> Passage given:
__________________________________________________
The Story Behind This Paso Robles Icon
So, you know that big wooden mural at the corner of Beechwood Drive and Meadowlark Road on Paso’s east side? The one of the little girl in the floral farmhouse dress with the big frilly collar who’s sitting next to a boy in overalls, sweetly holding a bouquet of flowers?
Such a charming Paso Robles staple, right? Well, Facebook helped me unveil the story behind it.
Turns out, the art piece is about two decades old. The darling little country kids in it are actual real-life people and the whole thing was done to celebrate their small family-owned mushroom farm.
You guys, I’m nerding out over here. I’m such a sucker for a good throwback.
But first, this whole history lesson started with just another ho-hum school pickup sesh at Virginia Peterson Elementary School. Instead of hopping in the car after buckling the kids, I walked over to the mural I always wondered about to grab a few pics of it for my Instagram page. (#doitforthegram).
All of a sudden, my mama friend, the lovely Danielle Ransford, saw me from across the street and was like, “Hey, Tonya! I know that girl!”
Say whaaat? Dude, I LOVE small towns.
My ears perked up while Danielle told me the story: the girl depicted the mural is one of her childhood friends! And, as I came to find out later on Facebook, she’s the now 29-year-old Haley Hoops-Petrovich. And the adorbs little boy next to her is her little brother, Conner Hoops, 23. The pair now live in Atascadero and Colorado Springs, respectively.
Some things I learned:
The mural used to be different colors. In fact, it was an entirely different set of colors before it was exposed to the elements, for example her dress wasn’t always light blue.
The artwork celebrates farming. Haley and Conner’s parents, Pennie and Jeff Hoops, commissioned the oversized portrait to celebrate their family-owned Wine Country Mushroom farm, which they operated from about 1998 to 2002 at their home off Meadowlark Road.
The Hoops babies were about 7 and 3 years old when they posed for the picture, and their country-kid illustrations have been representing Paso ever since.
The sign moved. The family tells me that when the sign was first posted, it stood at Meadowlark Road near Oriole Road. But when the Hoops sold their property in 2005, the new owner moved the sign further west to where it stands today.
__________________________________________________
> Available data:
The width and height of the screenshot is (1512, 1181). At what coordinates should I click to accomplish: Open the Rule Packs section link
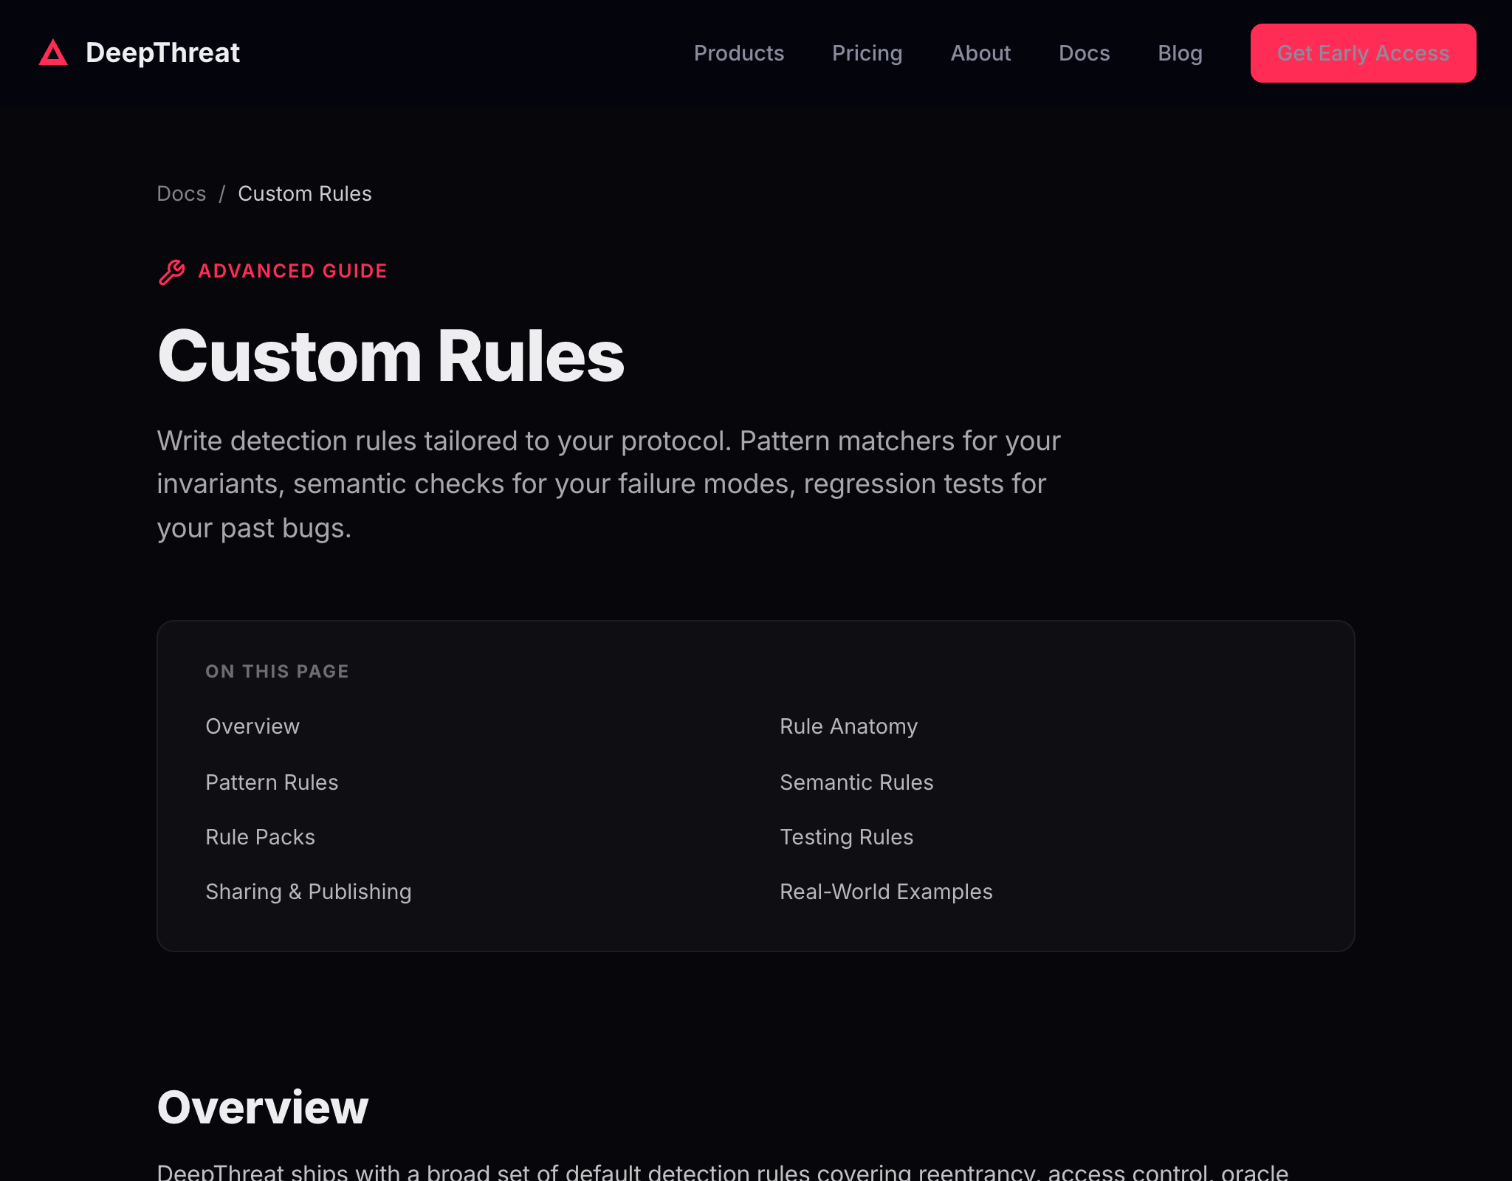coord(260,837)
__________________________________________________
> Task goal: According to the Paso Robles mural story, what business did Pennie and Jeff Hoops commission the mural to celebrate? The material above comes from a different source than the Paso Robles mural story.

> Result for this exercise: Their family-owned Wine Country Mushroom farm.